I am using the DataFrame API of pyspark (Apache Spark) and am running into the following problem:
When I join two DataFrames that originate from the same source DataFrame, the resulting DF will explode to a huge number of rows. A quick example:
I load a DataFrame with n
rows from disk:
df = sql_context.parquetFile('data.parquet')
Then I create two DataFrames from that source.
df_one = df.select('col1', 'col2')
df_two = df.select('col1', 'col3')
Finally I want to (inner) join them back together:
df_joined = df_one.join(df_two, df_one['col1'] == df_two['col1'], 'inner')
The key in col1
is unique.

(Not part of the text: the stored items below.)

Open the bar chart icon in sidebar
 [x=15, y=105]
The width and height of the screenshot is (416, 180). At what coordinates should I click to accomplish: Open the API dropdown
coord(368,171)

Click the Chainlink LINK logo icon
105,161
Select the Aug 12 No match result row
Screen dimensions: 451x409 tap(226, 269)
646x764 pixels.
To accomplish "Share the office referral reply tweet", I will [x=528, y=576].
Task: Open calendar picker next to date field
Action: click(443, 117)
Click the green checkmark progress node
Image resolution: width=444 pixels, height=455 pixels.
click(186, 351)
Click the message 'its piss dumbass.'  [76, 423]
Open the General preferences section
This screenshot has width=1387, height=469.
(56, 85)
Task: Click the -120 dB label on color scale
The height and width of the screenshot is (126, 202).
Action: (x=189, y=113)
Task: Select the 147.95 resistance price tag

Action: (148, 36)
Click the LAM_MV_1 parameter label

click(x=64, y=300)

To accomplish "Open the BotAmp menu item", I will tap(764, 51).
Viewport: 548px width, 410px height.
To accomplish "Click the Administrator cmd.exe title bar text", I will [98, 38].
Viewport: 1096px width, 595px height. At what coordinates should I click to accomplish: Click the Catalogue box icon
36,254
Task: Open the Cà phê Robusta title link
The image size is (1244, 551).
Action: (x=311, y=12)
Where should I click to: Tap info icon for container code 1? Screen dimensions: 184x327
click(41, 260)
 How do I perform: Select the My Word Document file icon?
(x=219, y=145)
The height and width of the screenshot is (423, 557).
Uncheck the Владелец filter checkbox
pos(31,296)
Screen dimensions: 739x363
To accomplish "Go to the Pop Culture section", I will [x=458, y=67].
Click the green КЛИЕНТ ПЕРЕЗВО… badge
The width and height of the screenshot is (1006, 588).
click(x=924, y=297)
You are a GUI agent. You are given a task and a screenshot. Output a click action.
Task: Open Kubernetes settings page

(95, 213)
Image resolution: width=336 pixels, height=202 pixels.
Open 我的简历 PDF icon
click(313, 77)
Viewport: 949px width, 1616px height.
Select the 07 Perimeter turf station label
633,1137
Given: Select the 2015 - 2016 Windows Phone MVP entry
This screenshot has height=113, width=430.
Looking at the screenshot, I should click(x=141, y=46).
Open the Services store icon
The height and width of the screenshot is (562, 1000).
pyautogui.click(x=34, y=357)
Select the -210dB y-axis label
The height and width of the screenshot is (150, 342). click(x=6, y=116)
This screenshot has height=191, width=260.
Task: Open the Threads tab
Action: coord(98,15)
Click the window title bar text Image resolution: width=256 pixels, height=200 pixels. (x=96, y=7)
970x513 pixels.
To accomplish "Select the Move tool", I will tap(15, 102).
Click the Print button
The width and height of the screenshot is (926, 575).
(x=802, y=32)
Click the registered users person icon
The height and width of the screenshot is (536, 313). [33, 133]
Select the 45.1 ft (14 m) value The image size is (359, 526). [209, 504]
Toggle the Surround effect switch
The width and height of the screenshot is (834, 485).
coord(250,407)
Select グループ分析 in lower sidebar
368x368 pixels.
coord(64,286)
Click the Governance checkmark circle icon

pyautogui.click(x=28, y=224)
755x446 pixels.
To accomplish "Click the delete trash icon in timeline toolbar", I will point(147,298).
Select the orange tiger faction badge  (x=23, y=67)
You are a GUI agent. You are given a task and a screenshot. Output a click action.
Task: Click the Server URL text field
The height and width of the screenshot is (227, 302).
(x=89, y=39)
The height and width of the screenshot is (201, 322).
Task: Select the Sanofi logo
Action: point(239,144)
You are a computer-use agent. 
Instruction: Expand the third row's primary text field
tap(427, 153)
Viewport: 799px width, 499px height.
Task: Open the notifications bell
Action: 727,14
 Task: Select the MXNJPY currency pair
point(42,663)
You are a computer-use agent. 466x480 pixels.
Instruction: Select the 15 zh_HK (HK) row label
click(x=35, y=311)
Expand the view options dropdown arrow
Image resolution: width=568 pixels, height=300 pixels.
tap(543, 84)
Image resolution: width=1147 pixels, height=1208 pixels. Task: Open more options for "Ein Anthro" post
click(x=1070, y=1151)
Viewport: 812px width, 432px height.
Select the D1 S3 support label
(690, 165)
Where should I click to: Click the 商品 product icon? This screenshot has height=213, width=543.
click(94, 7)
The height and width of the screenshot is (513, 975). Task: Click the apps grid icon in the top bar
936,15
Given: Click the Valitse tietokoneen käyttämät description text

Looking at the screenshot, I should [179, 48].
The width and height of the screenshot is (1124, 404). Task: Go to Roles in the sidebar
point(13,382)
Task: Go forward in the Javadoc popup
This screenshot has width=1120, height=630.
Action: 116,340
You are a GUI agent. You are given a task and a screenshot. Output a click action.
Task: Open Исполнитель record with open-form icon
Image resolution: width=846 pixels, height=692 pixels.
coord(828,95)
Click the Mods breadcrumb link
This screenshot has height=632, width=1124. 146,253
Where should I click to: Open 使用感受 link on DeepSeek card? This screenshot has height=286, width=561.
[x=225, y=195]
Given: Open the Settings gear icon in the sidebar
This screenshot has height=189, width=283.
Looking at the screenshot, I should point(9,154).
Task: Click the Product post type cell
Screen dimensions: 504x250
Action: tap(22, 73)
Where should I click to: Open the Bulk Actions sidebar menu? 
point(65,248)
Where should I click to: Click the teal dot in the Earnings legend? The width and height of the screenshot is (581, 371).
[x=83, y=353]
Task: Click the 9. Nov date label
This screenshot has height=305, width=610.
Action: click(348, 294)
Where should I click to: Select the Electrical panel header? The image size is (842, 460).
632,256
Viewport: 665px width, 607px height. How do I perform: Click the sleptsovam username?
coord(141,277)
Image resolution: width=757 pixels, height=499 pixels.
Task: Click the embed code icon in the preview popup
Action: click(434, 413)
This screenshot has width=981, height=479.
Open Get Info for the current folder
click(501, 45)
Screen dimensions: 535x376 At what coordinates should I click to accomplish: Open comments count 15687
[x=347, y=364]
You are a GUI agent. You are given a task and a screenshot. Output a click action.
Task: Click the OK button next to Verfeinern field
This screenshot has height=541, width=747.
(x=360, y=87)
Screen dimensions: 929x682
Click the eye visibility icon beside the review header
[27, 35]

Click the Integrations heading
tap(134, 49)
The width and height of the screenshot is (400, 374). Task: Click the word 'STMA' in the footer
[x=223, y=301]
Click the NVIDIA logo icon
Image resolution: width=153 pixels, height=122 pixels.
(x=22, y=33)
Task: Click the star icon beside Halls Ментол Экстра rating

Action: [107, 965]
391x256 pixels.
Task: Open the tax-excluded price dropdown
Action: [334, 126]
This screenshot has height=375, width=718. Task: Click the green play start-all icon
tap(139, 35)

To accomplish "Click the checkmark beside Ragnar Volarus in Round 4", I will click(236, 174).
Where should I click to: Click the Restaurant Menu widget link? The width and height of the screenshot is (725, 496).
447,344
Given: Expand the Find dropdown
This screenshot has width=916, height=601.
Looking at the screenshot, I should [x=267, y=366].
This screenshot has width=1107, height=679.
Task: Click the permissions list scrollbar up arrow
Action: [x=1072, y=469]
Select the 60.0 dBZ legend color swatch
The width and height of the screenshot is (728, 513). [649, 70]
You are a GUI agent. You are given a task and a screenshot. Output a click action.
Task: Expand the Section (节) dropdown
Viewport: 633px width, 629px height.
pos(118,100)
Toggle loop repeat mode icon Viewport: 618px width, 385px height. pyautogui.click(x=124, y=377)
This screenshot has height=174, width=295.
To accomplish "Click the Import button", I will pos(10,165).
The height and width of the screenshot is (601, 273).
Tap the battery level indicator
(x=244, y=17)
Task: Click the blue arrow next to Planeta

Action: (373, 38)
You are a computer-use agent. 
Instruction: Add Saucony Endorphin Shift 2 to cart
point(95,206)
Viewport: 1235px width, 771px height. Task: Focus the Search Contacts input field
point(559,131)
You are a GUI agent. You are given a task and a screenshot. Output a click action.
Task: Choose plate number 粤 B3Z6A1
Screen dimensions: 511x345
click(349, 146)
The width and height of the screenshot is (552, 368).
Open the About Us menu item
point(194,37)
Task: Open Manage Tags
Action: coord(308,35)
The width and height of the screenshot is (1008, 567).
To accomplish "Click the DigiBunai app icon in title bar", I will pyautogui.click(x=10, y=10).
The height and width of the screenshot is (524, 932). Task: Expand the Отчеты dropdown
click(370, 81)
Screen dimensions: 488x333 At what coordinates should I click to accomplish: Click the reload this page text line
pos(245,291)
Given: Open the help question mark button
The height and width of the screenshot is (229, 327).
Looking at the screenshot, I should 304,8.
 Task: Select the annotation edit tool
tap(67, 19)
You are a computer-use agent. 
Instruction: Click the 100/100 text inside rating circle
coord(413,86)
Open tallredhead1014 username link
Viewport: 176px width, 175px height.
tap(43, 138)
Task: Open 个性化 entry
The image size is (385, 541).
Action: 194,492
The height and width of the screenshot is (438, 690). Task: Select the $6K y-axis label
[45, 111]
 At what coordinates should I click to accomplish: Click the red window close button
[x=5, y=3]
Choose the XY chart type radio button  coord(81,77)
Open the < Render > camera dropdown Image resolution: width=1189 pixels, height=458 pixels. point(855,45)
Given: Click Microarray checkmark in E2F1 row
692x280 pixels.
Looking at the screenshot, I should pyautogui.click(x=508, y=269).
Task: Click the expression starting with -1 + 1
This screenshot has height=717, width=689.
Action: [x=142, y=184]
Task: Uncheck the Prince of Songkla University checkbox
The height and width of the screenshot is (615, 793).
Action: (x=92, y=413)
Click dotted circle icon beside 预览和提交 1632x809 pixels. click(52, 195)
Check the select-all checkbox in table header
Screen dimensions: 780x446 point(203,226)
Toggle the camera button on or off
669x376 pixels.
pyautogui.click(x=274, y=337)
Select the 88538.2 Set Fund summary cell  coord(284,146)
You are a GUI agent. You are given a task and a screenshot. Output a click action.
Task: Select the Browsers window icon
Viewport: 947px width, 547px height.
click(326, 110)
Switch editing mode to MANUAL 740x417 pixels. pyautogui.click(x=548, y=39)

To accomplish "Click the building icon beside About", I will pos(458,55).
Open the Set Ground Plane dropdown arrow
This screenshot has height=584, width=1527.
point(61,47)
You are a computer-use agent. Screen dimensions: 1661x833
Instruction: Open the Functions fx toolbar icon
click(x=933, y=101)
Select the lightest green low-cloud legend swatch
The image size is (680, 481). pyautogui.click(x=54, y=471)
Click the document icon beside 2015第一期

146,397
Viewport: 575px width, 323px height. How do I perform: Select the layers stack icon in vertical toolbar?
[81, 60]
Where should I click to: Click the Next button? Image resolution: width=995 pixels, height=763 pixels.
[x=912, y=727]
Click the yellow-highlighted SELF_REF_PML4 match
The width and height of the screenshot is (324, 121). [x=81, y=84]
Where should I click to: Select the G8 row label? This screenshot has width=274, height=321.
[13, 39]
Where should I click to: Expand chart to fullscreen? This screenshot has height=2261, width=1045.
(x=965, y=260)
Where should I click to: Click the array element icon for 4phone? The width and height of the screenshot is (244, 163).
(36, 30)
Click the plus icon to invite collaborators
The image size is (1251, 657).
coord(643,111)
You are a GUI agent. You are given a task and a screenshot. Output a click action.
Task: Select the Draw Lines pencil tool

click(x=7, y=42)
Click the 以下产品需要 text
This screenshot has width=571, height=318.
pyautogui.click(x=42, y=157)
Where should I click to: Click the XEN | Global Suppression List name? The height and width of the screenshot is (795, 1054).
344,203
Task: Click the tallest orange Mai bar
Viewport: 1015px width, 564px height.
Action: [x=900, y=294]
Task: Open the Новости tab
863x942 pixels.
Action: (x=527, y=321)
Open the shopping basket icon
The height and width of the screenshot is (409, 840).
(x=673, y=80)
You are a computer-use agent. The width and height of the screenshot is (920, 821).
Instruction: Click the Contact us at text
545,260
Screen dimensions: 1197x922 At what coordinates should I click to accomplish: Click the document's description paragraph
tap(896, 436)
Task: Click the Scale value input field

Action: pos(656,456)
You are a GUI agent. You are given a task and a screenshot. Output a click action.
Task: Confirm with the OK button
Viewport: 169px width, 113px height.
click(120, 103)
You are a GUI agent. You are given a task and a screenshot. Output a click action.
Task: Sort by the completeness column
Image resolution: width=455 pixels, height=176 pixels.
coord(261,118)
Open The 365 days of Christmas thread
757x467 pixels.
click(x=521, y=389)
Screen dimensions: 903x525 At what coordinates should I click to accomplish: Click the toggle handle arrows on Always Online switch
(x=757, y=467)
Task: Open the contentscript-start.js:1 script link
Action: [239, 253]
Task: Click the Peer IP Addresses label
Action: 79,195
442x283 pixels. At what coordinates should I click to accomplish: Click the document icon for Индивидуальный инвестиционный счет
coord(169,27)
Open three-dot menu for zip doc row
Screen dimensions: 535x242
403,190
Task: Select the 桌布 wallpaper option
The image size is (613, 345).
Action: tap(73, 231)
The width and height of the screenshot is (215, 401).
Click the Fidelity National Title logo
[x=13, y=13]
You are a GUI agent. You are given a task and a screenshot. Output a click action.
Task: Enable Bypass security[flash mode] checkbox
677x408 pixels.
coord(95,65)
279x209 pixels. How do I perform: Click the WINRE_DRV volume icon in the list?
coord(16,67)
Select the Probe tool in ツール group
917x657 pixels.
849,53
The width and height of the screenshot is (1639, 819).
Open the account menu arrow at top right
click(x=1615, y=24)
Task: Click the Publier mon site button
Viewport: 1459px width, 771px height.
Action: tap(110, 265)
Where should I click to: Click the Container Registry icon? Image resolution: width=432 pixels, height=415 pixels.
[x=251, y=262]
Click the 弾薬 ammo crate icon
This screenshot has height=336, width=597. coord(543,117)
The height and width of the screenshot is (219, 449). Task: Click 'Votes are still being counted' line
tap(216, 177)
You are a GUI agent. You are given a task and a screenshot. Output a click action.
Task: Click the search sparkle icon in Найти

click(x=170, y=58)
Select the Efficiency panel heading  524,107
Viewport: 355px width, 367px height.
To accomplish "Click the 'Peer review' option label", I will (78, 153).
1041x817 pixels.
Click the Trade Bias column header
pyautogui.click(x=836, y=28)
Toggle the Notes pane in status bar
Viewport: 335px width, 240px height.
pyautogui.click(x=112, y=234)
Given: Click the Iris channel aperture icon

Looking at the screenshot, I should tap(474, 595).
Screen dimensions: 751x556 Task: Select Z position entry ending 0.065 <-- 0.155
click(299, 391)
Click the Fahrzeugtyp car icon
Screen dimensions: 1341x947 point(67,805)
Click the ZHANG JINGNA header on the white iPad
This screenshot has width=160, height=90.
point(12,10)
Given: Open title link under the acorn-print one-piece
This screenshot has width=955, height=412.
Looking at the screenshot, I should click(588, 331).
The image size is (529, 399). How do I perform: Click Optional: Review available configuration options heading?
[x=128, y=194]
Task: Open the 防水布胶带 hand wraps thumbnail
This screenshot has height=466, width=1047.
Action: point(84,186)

The resulting DataFrame should have n
rows, however it does have n*n
rows.
That does not happen, when I load df_one
and df_two
from disk directly. I am on Spark 1.3.0, but this also happens on the current 1.4.0 snapshot.
Can anyone explain why that happens?
If I'm reading this correctly, df_two doesn't have a col2
df_one = df.select('col1', 'col2')
df_two = df.select('col1', 'col3')
So when you do:
df_one.join(df_two, df_one['col1'] == df_two['col2'], 'inner')
That should fail. If you meant to say
df_one.join(df_two, df_one['col1'] == df_two['col1'], 'inner')
However, the fact that you're loading from the same data frame should have no impact. I would suggest that you do:
df_one.show()
df_two.show()
To ensure that the data you've selected is what you expected.
I'm seeing this problem in my large dataset too, on Spark 1.3. Unfortunately, in the small, contrived examples I made up 'join' works correctly. I feel like there's some underlying bug from the steps preceeding the join perhaps
Performing the join (Note: DateTime is just a string):
> join = df1.join(df2, df1.DateTime == df2.DateTime, "inner")
> join.count()
250000L
This is obviously returning the full 500*500 cartesian join.
What does work for me is switching to SQL:
> sqlc.registerDataFrameAsTable(df1, "df1")
> sqlc.registerDataFrameAsTable(df2, "df2")
> join = sqlc.sql("select * from df1, df2 where df1.DateTime = df2.DateTime")
> join.count()
471L
That value looks right.
Seeing this, I personally will not be using pyspark's DataFrame.join() until I can understand this difference better.